Helena Morrissey: Quotas don’t change culture

Mandatory quotas for women on boards do not lead to long-term culture change, according to Newton Investment Management CEO Helena Morrissey.

Morrissey, who is founder of the 30% Club, which campaigns for more women on company boards, was speaking at a CIPD event on gender diversity at senior level.

She said she preferred targets over quotas when it comes to getting more women onto company boards.

“I don’t see a culture change in companies and countries with quotas,” she said. “They have more women on their boards, and that has made the boardroom a better place quickly, but they have no sustainable pipeline. Who are the people following them into executive positions?”

Her comments echo the findings of the CIPD’s report Gender Diversity in the Boardroom: Reach for the top, which found that 60% of businesses were against mandatory boardroom quotas. Instead, organisations see voluntary targets, greater initiative awareness, workforce monitoring and building sustainable strategies as the most effective ways to improve long-term gender diversity, both in the boardroom and beyond.

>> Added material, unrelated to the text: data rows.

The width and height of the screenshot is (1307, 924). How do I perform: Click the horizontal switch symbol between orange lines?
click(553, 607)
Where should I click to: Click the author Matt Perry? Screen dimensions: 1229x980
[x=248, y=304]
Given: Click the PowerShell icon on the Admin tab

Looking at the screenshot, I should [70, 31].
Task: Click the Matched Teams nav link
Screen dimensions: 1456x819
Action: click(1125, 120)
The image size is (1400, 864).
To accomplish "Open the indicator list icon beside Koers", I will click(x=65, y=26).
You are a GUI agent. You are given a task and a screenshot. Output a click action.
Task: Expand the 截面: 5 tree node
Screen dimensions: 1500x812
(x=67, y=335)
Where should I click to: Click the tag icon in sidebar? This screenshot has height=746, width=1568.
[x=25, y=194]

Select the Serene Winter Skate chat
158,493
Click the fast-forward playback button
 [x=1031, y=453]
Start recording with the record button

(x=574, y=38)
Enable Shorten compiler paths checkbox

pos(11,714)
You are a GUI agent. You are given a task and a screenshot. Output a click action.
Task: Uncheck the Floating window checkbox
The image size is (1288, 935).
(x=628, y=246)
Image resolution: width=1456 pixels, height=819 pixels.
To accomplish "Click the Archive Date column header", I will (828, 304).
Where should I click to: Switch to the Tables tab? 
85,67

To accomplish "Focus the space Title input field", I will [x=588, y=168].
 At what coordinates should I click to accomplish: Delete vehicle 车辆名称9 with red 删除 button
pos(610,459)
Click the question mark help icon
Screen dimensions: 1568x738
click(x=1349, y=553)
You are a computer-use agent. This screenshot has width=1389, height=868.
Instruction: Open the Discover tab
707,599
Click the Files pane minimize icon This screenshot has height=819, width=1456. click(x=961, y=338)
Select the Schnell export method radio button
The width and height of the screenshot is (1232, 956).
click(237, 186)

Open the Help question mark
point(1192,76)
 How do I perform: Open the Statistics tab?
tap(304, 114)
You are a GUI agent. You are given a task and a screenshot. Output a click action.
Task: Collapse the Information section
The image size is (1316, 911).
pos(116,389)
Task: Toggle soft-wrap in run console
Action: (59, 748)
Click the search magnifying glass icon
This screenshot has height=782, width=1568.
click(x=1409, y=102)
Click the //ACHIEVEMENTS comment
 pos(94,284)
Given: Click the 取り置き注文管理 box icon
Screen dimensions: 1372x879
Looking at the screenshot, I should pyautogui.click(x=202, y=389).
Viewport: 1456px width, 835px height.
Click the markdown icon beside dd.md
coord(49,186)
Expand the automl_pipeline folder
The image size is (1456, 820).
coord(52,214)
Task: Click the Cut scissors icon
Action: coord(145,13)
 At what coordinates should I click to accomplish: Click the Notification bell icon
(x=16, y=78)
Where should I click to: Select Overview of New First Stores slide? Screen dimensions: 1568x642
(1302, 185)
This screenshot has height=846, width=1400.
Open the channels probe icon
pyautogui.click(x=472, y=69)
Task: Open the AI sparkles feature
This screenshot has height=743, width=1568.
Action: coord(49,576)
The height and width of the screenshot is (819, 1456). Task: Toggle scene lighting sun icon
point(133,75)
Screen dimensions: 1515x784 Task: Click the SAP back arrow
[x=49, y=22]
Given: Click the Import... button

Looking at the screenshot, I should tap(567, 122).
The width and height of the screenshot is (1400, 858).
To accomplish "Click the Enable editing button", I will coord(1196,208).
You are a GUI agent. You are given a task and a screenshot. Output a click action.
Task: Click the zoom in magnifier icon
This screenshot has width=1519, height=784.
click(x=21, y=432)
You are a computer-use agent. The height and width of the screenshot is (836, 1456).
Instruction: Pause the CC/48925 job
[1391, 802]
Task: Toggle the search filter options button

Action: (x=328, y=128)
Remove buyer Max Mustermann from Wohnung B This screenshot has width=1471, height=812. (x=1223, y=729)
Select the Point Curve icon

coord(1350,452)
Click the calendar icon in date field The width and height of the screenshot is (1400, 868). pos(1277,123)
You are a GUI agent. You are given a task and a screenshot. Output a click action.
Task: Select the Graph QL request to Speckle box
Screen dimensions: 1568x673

“Companies should build an ecosystem that nurtures all kinds of people, but that also changes the culture itself,” Morrissey added.

In the CIPD’s research, more than half (53%) of HR professionals agreed that the government should set a more ambitious voluntary target to improve gender diversity in boardrooms post-2015 – the date at which Lord Davies’ 25% target for FTSE 100 boards is meant to have been reached. Morrissey said she hoped business is “moving beyond targets” and making gender diversity “business as usual”.

She also said generational shifts in attitudes towards gender diversity may mean companies have no choice but to become more equality-friendly and change their cultures. “Young people think gender equality is normal and expect it,” she said.

CIPD CEO Peter Cheese backed up Morrissey’s point. He said young boys and girls were “much more equal and equitable than we ever were”. “Maybe the generation coming up will say 'That was the older generation's problem, let’s just move on',” he added.